I’m so sorry for your loss, Rebecca, and pray all God’s grace and fill your heart and mind and make a way forward for you without your husband. May he comfort you with his presence and grant you peace and joy…
Mark, I can’t imagine the grievance process you must go through, but I do believe it makes you real in a way that testifies of His ever present love in you and through you. One of the biggest reasons I came to Christ was the wondering why a loving 19 year old girl had to die and experiencing His compassion and eternal love at Her funeral. I also knew She was resting in a complete love that We can’t even comprehend hear on Earth. I believe your lost loved one is too ……
Another word in season…I am continuing to walk through the valley with my mother. On December6th, it will be three years. They have been long, slow and agonizing for us both and I do understand Alan’s feeling overwhelmed by the images of the current situation. They are not lovely images, it is not a pleasant situation. But I know, thanks in part to Wayne’s gentle re-directing of our faith, that God has my mother’s (and my) future well in hand. My part is to submit to His great love and wisdom. And to run to Him with the pain and sorrow. Thank you Wayne from the bottom of my heart.
You’re welcome, Connie. I’m so sorry for what you’re going through with your mom. End of life issues are rarely easy or filled with joy, but being there is something you’ll treasure in your heart long after she has passed. My thoughts and prayers are with you today.

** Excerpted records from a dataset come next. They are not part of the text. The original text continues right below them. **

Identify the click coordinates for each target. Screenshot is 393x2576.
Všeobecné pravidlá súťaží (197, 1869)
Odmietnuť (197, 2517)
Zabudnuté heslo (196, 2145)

So grateful for these poignant exchanges between you and Allen. Thanks for sharing them. I’ve commented a few other times about the sudden, unexpected death of my healthy 61 year old husband (left to run errands and came home a few hours to find him dead in the yard from a lights out heart attack) and have many of the same questions, doubts and spiritual challenges as Allen, two plus years later. In the confusion and anguish of grief, I continue to find my way back to what I know to be true. God is good. He loves me. I despise where I am in life right now in this gut wrenching loss but am leaning heavily into trusting what I do not understand and can’t see, my Father’s heart and good intentions for me. It’s hard!! Pray Allen and the rest of us groping our way through this thick darkness will stay the course and come out on the other side trusting in His character, not our desired outcomes.
Yes, it is hard and it takes time. The bigger the space someone takes up in our life the longer it seems to be for grief to do its work and allow us to come out the other side with fond memories instead of painful ones. I’m sure your husband was an amazing gift to you and I’m sorry you’re having to deal with his sudden and tragic loss. Death is still God’s enemy and it will be a great day when he prevails over that one too… Blessings on you, Sis!
Thank you for sharing this exchange. It is powerful, honest and takes us to the truth of trust and knowing Father.